Porque de tal manera amó Dios al mundo, que ha dado a su Hijo unigénito, para que todo aquel que en él cree, no se pierda, mas tenga vida eterna.

The Reina–Valera is a Spanish translation of the Bible originally published in 1602 when Cipriano de Valera revised an earlier translation produced in 1569 by Casiodoro de Reina. This translation was known as the "Biblia del Oso" (in English: Bear Bible)[1] because the illustration on the title page showed a bear trying to reach a container of honeycombs hanging from a tree.[2] Since that date, it has undergone various revisions, notably those of 1862, 1909, 1960, 1977, 1995,[3] and 2011.



Starting point


Casiodoro de Reina, a former Catholic monk of the Order of St. Jerome, and later an independent Lutheran theologian,[4] with the help of several collaborators[5] produced the Biblia del Oso, the first complete Bible printed in Spanish. (Earlier translations, such as the 13th-century Alfonsina Bible [es; pl], translated from Jerome's Vulgate, had been copied by hand.)

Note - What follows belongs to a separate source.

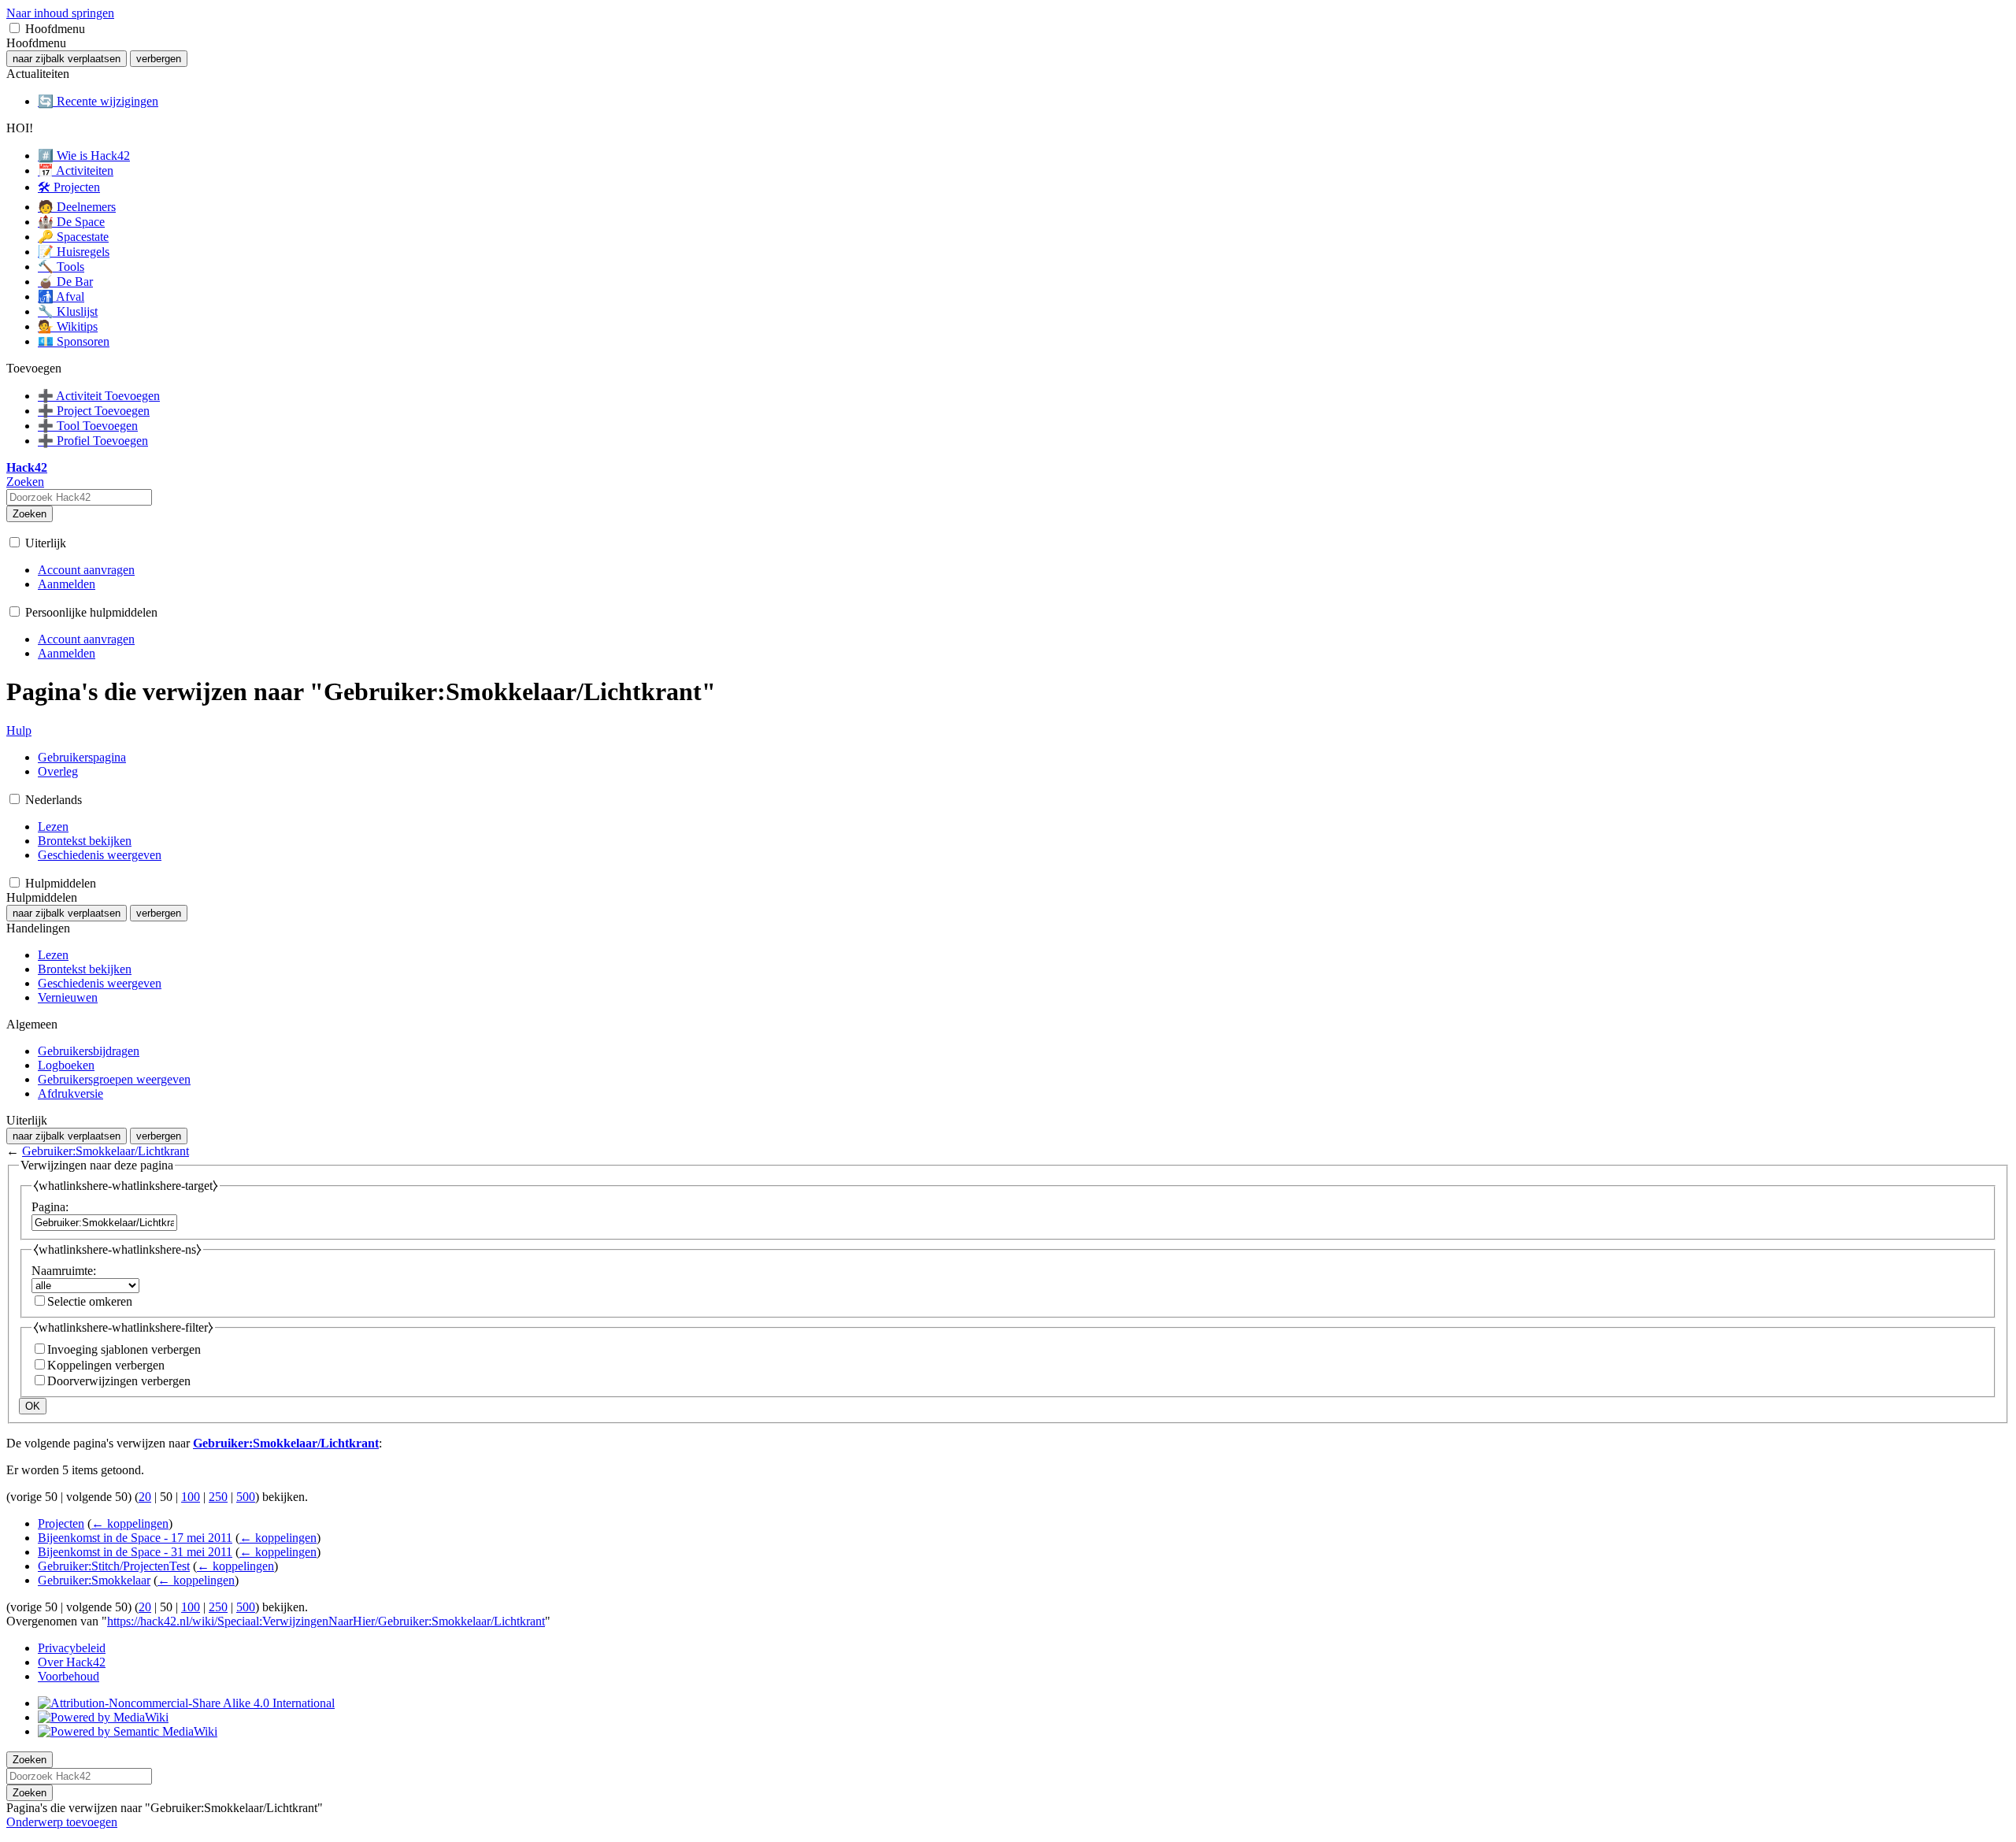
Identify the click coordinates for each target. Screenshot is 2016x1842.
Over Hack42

It was first published on September 28, 1569, in Basel, Switzerland.[6][7] The translation was based on the Hebrew Masoretic Text (Bomberg's edition of 1525) and the Greek Textus Receptus (Stephanus' edition of 1550). As secondary sources, de Reina used the Ferrara Bible for the Old Testament and the Latin Edition of Santes Pagnino throughout. For the New Testament, he was greatly aided by the translations of Francisco de Enzinas and Juan Pérez de Pineda [es]. The 1569 version included the deuterocanonical books within the Old Testament and the 1602 version included the deuterocanonical books sandwiched between the Old and New Testaments.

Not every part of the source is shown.